Competition comes at the end of the year from Colin Farrell, Angelina Jolie and Anthony Hopkins in Alexander which, being directed by Oliver Stone, could put a controversial spin on the story of the man they called Great. By the time he died aged 33, he'd conquered most of the known world.

More swordplay as producer Jerry Brockheimer hopes to do for the Arthurian legend what he did for swashbuckling buccaneers in Pirates Of The Caribbean with his new film King Arthur. He has Pirates' leading lady, Keira Knightley, alongside Clive Owen, still be tipped as a future James Bond, in Camelot.

The action adventure honours could be snapped up by Van Helsing.

Predictions are tricky. Look how everyone was caught out when poor advance word put the mockers on the until-then eagerly anticipated The League Of Extraordinary Gentlemen. But Van Helsing has much going for it, not least star Hugh Jackman, alias X-Men's Wolverine. His monster hunter goes solo to battle Dracula, Frankenstein and The Wolf Man. If director Stephen Sommers brings the same breathless rush to this as he did to his two Mummy movies, this could be very good indeed.

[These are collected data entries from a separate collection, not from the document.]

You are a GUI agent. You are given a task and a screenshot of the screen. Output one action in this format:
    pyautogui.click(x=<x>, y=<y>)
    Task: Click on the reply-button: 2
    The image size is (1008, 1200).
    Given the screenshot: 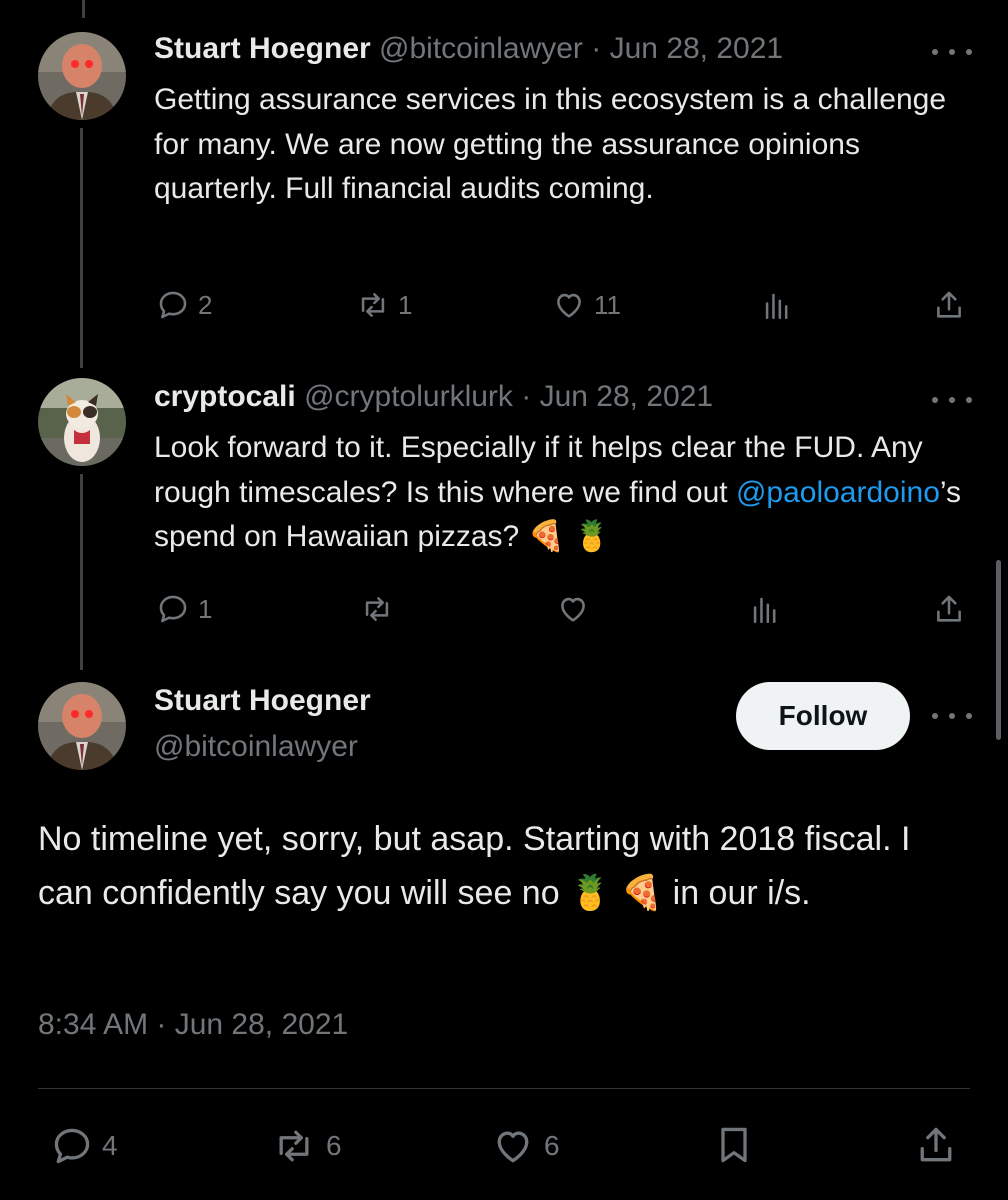 What is the action you would take?
    pyautogui.click(x=184, y=305)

No year is complete without an end-of-the-world movie and The Day After Tomorrow - the one with all the bad weather mentioned at the start - comes from the director of Independence Day. In that, the world was invaded by aliens from outer space. This time the world's climate is the problem and Dennis Quaid's weatherman is the only one who can save the world.

As director Roland Emmerich says: "I'm so sick and tired of having enemies that can be defeated really easily. This was really nice because it's nature. What can you do against nature? You're helpless."

The closest the British industry could come to a blockbuster is through the live action version of cult puppet series Thunderbirds. Much talked about and long-delayed, the film was finally made with American Jonathan Frakes, from Star Trek: Next Generation, at the helm. It's hoped his influence will help make the movie US-friendly. Lady Penelope's pink car will be familiar but most of the actors, apart from Ben Kingsley's villainous The Hood, won't be.

The year's other big TV spin-off is another project that's been on and off for the past few years, Starsky And Hutch. If it doesn't deliver, planned adaptations of The Six Million Dollar Man and The Dukes Of Hazzard may be consigned to the bin. Ben Stiller and Owen Wilson step into the shoes of David Soul and Paul Michael Glaser, who make cameo appearances in the big screen version.

The most intriguing idea is a US remake of the 1950s Ealing comedy The Ladykillers starring Alec Guinness. Unnecessary perhaps, but with Indie darlings the Coen brothers behind it and Tom Hanks starring, it might just be worth the effort.

Inevitably, the setting has switched from London to America - New Orleans, to be precise - but the prospect remains an intriguing one. Just as long as it doesn't start a trend of Americans re-mastering old British comedies for 2005.